» **TASK OBJECTIVE**
Copy out verbatim the lines of the listing below, from the line with "You are a computer-use agent. The width" up to and including the line with "will tap(390, 967).".

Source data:
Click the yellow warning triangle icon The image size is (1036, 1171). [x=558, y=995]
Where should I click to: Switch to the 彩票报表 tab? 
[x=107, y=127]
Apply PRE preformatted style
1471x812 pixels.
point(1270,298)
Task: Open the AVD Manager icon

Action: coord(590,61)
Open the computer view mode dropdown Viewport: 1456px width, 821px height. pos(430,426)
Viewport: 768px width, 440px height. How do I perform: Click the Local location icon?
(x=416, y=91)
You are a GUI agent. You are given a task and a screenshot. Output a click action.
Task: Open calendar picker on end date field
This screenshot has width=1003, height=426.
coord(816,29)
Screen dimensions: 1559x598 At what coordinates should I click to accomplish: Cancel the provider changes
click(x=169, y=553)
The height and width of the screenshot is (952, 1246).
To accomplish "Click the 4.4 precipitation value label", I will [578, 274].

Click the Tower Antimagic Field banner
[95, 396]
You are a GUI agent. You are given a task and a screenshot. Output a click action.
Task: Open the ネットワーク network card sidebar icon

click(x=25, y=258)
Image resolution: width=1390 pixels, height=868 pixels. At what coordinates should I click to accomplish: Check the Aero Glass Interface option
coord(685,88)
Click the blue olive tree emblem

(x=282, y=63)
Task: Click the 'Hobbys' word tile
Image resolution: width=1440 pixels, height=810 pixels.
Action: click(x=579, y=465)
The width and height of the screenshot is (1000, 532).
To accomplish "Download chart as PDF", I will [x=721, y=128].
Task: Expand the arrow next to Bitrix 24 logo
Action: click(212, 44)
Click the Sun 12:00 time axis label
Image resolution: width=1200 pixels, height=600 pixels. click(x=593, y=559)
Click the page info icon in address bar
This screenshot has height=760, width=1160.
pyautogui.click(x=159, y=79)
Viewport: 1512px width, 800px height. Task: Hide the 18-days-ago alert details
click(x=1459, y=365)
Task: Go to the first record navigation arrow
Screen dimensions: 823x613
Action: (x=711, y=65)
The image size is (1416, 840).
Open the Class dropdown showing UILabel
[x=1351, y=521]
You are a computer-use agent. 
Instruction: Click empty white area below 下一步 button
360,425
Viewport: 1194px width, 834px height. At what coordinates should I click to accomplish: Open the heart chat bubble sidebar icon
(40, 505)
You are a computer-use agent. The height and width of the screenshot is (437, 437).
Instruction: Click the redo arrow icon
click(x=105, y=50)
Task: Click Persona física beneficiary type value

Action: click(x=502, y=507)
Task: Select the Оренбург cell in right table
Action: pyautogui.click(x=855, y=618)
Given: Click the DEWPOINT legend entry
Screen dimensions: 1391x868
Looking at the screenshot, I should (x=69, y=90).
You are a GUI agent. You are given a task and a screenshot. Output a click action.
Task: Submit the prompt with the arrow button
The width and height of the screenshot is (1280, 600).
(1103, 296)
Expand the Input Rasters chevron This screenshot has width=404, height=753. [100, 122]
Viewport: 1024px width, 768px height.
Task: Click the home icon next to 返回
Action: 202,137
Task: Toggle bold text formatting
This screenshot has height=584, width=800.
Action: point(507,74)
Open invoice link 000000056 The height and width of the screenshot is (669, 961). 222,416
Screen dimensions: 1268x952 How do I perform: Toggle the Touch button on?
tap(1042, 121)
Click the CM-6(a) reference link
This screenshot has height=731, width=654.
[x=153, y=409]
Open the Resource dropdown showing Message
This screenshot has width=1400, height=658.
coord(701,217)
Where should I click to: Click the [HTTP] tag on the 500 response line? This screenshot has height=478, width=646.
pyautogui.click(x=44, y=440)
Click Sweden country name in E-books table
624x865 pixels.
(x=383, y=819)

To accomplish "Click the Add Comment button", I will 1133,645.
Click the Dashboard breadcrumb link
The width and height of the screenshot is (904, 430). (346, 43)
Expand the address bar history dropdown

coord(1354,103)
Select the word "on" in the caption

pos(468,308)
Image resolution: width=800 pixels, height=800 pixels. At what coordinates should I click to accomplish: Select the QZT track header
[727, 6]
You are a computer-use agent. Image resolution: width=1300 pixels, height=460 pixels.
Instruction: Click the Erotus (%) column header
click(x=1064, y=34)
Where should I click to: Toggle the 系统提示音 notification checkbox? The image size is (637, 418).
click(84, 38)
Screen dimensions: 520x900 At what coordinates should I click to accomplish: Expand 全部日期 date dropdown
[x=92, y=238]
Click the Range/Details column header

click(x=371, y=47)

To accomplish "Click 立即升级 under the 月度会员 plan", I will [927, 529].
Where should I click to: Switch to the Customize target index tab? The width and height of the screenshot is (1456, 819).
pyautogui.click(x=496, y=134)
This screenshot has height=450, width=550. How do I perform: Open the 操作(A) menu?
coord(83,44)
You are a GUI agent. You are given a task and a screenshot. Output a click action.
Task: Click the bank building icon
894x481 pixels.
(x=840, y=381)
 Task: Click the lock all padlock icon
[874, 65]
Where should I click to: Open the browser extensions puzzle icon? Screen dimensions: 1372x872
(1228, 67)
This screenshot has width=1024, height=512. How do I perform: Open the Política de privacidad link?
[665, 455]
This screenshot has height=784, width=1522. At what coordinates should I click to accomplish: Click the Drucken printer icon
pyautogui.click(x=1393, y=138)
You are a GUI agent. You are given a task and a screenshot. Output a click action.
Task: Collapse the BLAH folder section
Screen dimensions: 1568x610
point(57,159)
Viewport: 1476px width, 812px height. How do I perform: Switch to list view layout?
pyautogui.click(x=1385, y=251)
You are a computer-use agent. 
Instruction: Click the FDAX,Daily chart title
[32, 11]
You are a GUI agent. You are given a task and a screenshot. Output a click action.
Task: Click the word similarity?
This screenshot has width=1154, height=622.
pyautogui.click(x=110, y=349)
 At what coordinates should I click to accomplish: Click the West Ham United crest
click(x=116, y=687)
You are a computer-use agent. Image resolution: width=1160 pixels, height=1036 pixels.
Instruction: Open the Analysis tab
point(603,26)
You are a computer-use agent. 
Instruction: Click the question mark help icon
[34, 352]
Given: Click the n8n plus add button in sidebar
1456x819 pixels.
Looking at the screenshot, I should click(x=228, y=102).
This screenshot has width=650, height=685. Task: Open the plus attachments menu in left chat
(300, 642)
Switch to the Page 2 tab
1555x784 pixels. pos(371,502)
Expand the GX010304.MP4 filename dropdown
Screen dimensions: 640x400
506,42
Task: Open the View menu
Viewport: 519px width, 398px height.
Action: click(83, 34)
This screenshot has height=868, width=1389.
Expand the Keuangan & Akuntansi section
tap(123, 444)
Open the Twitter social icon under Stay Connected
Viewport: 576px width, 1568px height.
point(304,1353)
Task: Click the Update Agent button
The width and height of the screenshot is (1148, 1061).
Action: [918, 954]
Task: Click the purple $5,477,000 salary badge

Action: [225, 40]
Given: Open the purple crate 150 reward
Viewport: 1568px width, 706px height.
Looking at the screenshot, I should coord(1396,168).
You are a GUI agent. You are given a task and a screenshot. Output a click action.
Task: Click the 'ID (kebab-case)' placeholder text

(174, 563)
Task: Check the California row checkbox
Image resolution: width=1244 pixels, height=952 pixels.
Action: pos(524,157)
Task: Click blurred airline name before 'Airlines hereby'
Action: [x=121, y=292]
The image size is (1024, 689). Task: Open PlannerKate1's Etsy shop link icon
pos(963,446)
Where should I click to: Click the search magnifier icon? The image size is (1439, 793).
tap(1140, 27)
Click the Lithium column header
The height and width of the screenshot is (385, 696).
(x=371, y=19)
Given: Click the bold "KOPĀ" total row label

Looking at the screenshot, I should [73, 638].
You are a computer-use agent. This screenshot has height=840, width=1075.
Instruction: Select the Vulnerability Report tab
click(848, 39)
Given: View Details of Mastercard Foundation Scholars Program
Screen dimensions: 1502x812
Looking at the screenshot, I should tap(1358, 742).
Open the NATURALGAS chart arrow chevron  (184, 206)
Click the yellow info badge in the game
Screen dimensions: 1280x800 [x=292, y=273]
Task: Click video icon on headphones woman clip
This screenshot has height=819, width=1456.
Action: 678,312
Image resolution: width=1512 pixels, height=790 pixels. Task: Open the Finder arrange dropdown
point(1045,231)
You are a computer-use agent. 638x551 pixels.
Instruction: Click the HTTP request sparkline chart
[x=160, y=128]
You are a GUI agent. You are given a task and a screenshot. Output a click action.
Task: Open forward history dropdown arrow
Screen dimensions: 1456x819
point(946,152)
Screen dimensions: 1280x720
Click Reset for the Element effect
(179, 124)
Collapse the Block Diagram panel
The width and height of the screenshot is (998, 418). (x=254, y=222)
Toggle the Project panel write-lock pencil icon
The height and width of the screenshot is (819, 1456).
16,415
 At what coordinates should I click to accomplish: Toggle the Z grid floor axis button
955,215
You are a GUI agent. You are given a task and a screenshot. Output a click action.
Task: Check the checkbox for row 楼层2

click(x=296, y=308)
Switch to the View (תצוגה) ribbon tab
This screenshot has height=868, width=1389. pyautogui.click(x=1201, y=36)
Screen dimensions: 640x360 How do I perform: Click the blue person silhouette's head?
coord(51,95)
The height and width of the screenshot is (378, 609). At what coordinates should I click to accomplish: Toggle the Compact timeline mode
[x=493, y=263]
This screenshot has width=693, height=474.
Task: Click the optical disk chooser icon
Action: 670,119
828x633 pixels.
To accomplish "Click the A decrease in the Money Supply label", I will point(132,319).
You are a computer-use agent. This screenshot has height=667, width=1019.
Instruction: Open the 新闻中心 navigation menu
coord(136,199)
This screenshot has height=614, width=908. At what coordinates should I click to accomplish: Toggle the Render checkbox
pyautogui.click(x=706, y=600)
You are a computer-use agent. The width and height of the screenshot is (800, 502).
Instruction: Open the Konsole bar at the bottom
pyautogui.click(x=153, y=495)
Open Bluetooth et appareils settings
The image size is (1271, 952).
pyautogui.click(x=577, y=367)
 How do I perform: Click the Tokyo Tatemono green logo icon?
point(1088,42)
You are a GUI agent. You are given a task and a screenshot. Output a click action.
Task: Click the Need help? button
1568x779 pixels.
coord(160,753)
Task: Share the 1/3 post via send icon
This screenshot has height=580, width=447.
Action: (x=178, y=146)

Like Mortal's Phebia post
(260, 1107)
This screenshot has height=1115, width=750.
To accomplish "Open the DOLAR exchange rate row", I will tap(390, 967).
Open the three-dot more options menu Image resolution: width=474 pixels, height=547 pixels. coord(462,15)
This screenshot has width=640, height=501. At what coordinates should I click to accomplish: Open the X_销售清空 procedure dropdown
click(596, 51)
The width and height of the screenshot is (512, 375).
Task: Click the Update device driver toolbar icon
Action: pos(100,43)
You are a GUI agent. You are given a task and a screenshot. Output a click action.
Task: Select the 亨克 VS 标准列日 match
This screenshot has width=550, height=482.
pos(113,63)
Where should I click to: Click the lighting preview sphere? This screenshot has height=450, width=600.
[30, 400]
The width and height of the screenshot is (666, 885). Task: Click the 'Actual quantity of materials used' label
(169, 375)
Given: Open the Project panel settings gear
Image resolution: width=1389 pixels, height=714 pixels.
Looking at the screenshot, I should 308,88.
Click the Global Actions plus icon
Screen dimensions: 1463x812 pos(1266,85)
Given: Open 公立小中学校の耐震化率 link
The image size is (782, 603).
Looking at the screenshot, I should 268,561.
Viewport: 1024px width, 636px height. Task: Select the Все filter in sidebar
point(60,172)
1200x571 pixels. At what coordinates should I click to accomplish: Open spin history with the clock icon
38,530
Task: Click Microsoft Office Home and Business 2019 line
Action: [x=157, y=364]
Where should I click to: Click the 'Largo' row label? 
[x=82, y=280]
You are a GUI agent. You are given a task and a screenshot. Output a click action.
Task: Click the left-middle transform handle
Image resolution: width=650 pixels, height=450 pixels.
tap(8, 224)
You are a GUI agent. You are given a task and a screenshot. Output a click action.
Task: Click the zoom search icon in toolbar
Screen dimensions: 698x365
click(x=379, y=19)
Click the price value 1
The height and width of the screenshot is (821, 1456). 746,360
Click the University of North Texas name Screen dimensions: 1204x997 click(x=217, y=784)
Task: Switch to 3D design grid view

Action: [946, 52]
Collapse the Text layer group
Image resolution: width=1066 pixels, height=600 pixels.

» **SOLUTION FOR THIS PROBLEM**
You are a computer-use agent. The width and height of the screenshot is (800, 502).
Instruction: Open the Konsole bar at the bottom
pyautogui.click(x=153, y=495)
Open Bluetooth et appareils settings
The image size is (1271, 952).
pyautogui.click(x=577, y=367)
 How do I perform: Click the Tokyo Tatemono green logo icon?
point(1088,42)
You are a GUI agent. You are given a task and a screenshot. Output a click action.
Task: Click the Need help? button
1568x779 pixels.
coord(160,753)
Task: Share the 1/3 post via send icon
This screenshot has height=580, width=447.
Action: (x=178, y=146)

Like Mortal's Phebia post
(260, 1107)
This screenshot has height=1115, width=750.
To accomplish "Open the DOLAR exchange rate row", I will tap(390, 967).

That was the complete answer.